Mais cette proportion a doublé en huit ans, et les deux tiers ne font pas confiance aux entreprises pharmaceutiques « en matière d’information sur les médica­ments ».

Celles-ci ne mégotent pour­tant pas sur l’argent qu’elles consacrent à la communication ou à la séduction des médecins et des experts…

Effets ravageurs de la vaccination ?

Cinq séniors sont morts à la suite de la vaccination, que s’est-il passé ?

Qu’en pensent les pharmacologues chargés de la pharmacovigilance consistant à observer les effets secondaires de chaque vaccin dans les premiers jours et les années suivantes.

Ces grands-pères étaient comorbides, peut-être souffraient-ils de plusieurs pathologies, en plus du vieillissement.

Cela suppose qu’ils prenaient de multiples remèdes pour colmater l’ensemble des symptômes du diabète, de l’hypertension ou des séquelles des pathologies cardiovasculaires et neurodégénératives.

Tous ces remèdes allopathiques sont des antigènes, autrement dit des éléments agressifs.

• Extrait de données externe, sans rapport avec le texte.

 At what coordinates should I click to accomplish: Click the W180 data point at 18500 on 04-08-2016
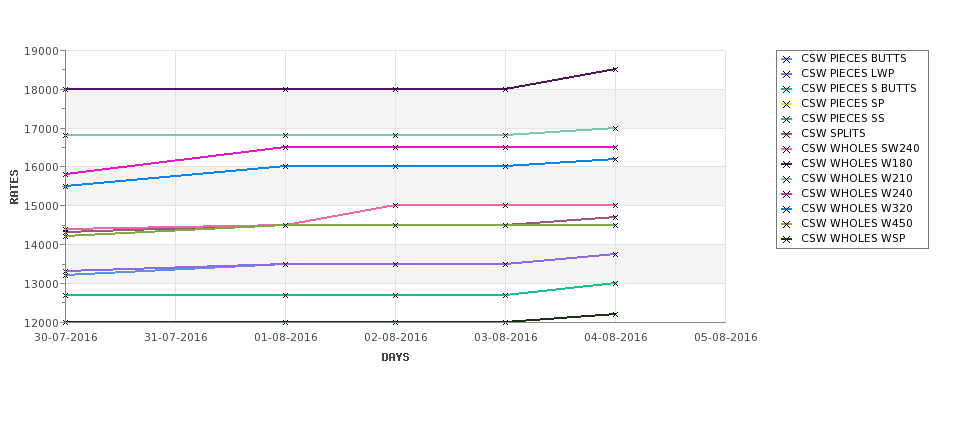tap(615, 70)
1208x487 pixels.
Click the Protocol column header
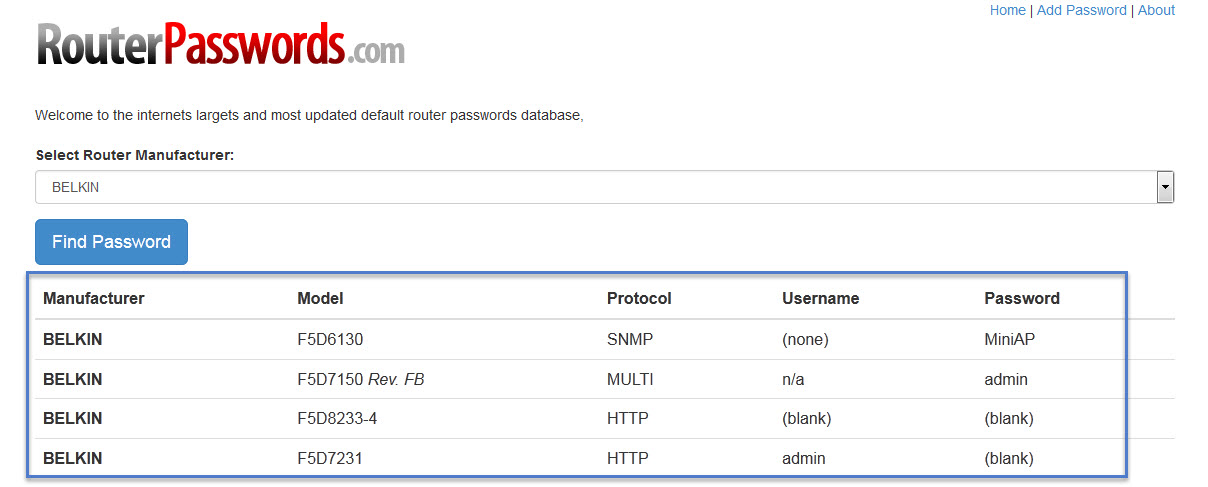coord(639,298)
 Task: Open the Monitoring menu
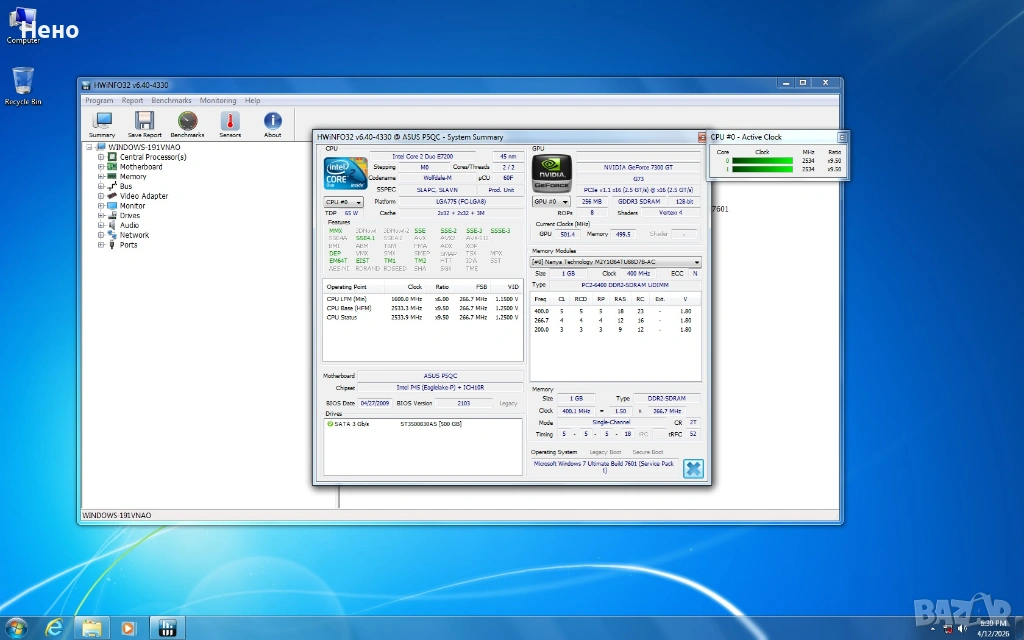217,101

Le vaccin est un des remèdes le plus iatrogène.

C’est bien l’accumulation (même à faibles doses) de molécules étrangères qui induit le phénomène d’accélération puis de ralentissement de la chaîne respiratoire mitochondriale qui conduit à l’apoptose et à la mort cellulaire, via les radicaux libres oxygénés (RLO).

L’excès d’un type d’antigènes (vaccin) ou le flot continu d’antigènes tout-venant déclenche une réaction d’hypersensibilité semi-retardée et cet excès d’antigènes effondre les défenses immunitaires et entraine la mort.

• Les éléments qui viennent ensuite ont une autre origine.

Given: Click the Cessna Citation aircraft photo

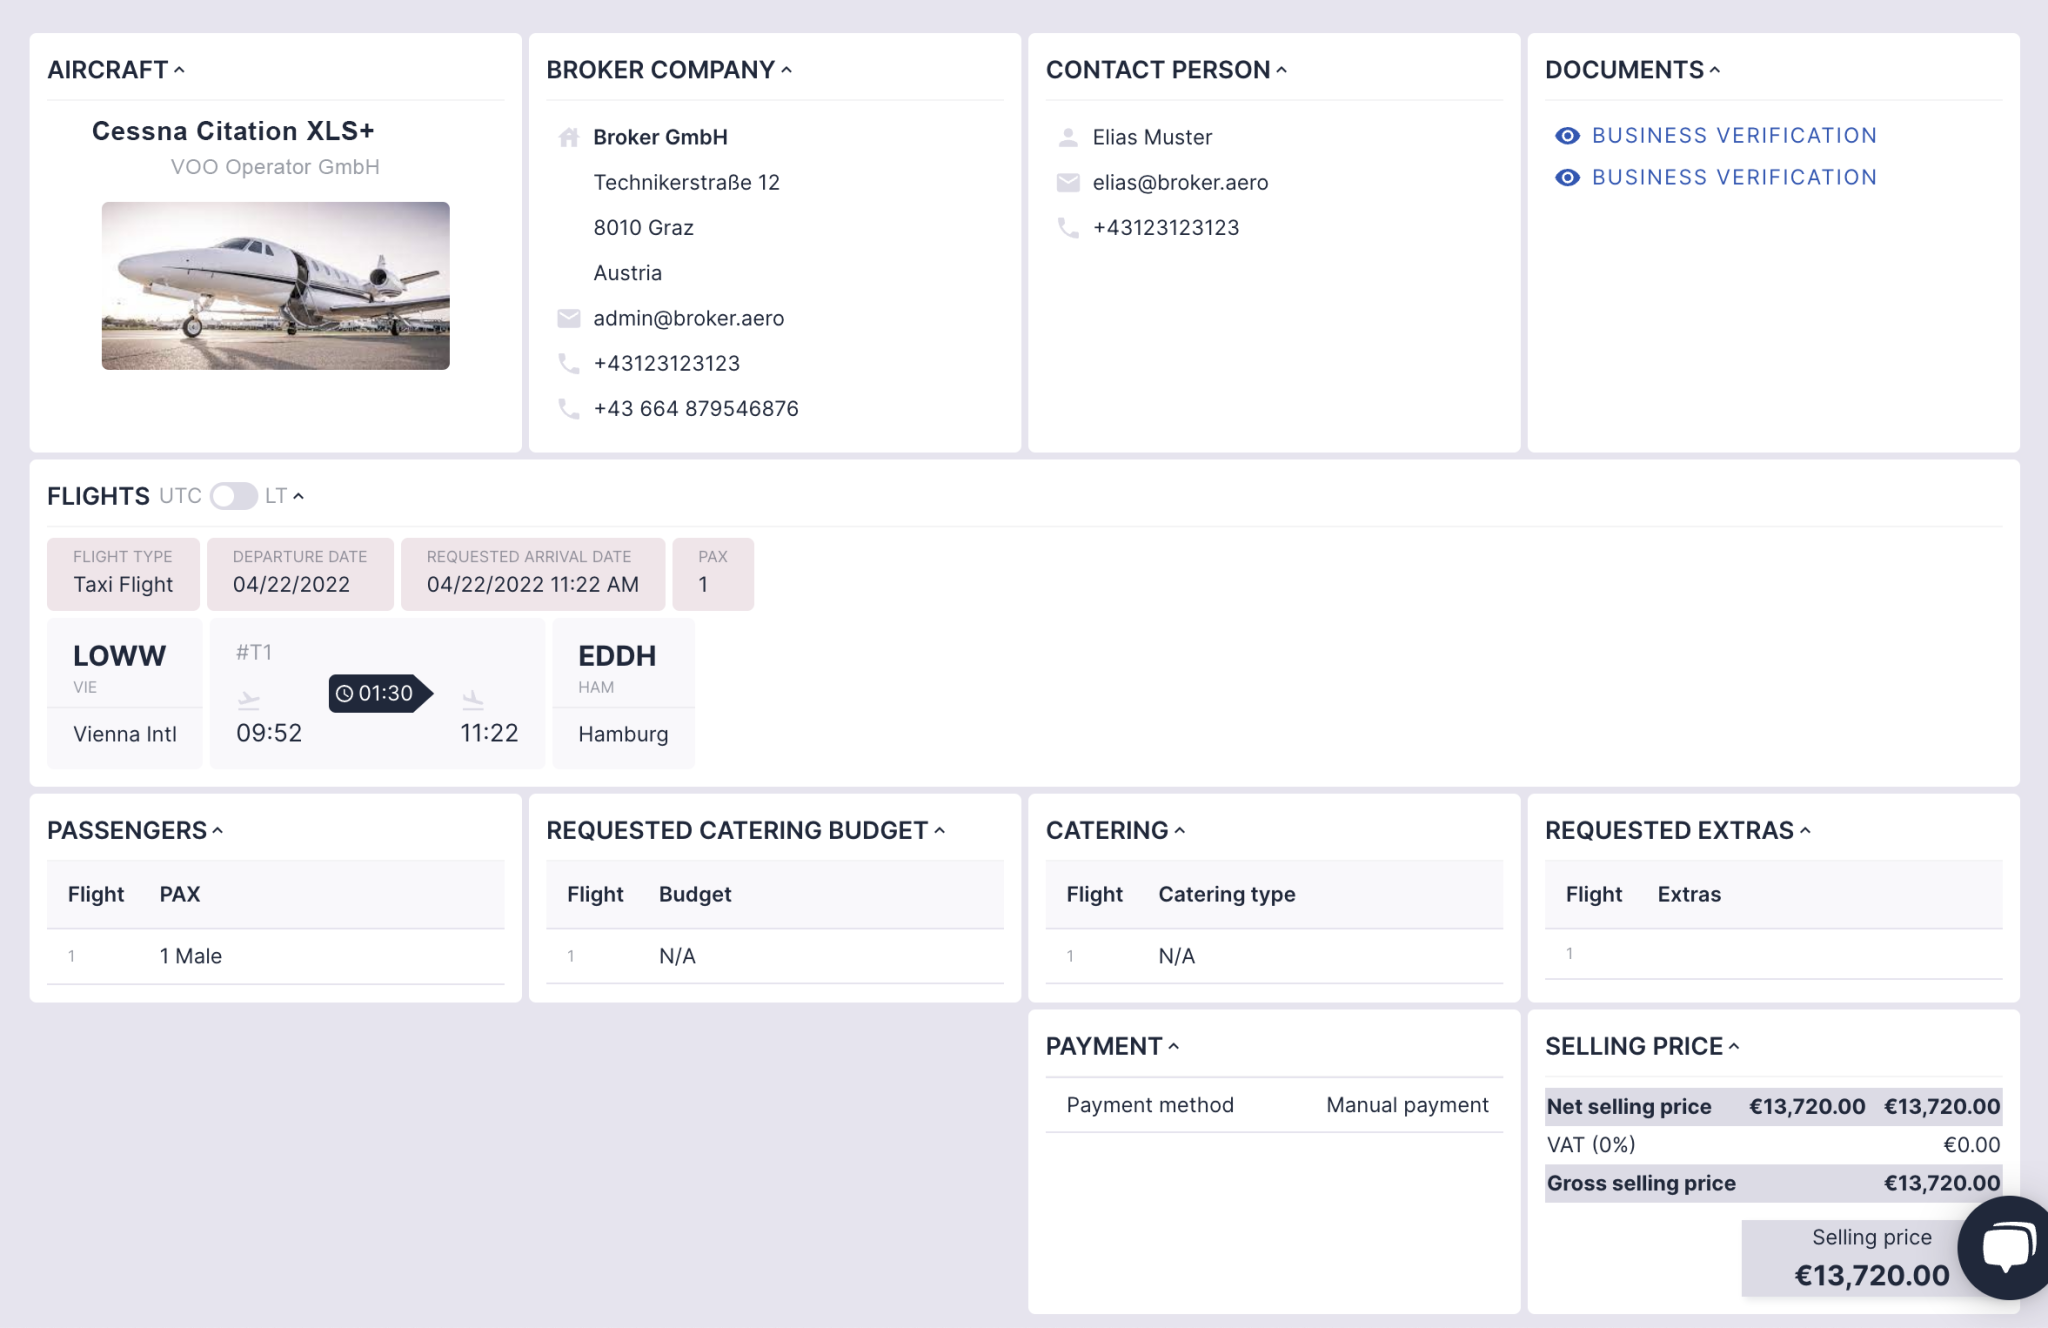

Au lieu de vacciner ces vieilles personnes immunodéprimées, il eut fallu requinquer leurs défenses naturelles… Encore une de mes motions, si j’étais président !

Portez-vous bien !


Jean-Pierre Willem


Ps : voici quelles pourraient être les contre-indications du vaccin : les fabricants du vaccin ARN messager avaient déconseillé le vaccin aux allergiques. Personnellement, j’ajoute les porteurs de maladies auto-immunes (il y a 5 à 6 millions de Français atteints).

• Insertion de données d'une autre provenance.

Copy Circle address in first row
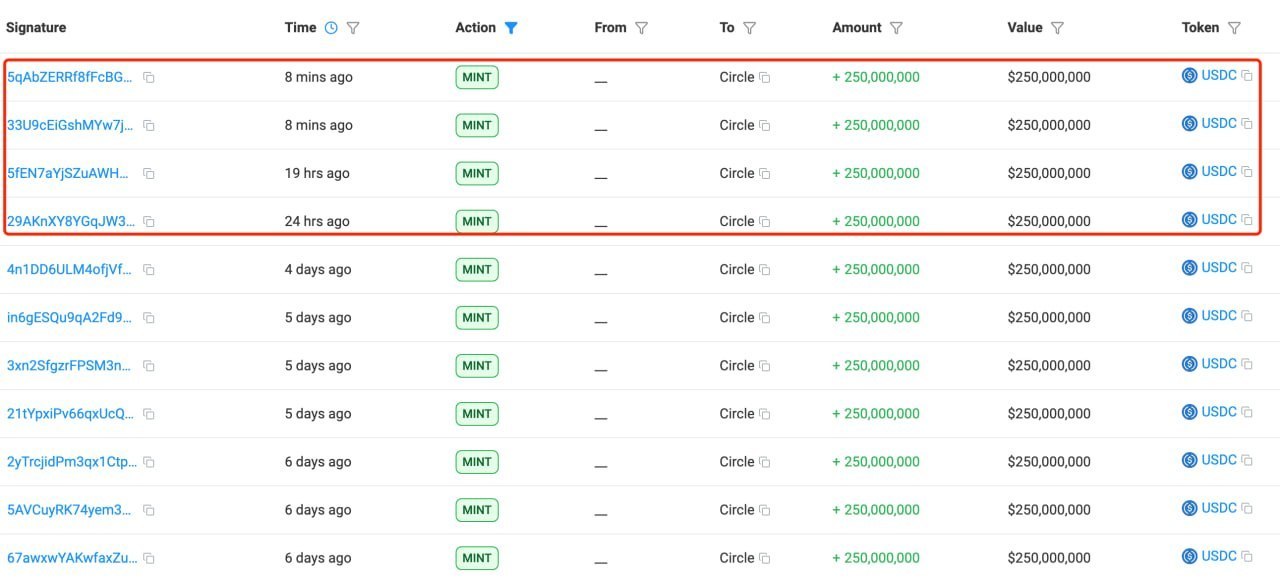The height and width of the screenshot is (581, 1280). point(764,77)
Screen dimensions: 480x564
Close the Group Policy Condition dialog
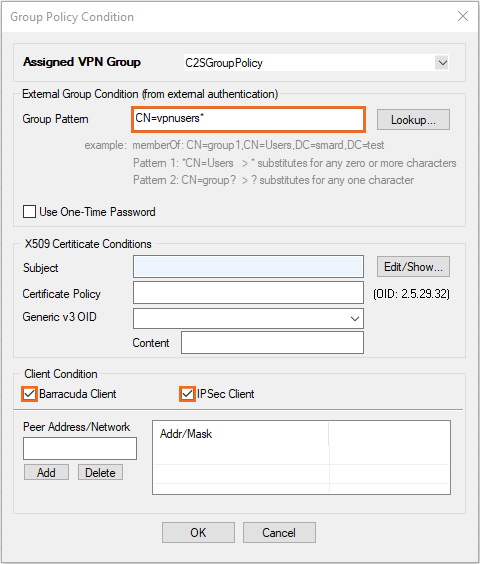coord(463,16)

Ces deux états correspondent à une réaction immunologique excessive et incontournable.

Ce fut le cas pour le médecin californien mort d’une pathologie hémorragique auto-immune.

Il est impérieux de trouver la cause des 23 personnes très âgées qui sont mortes en Norvège après avoir reçu la première injection. Les effets secondaires habituels se manifestent par de la fièvre, une diarrhée ou des nausées.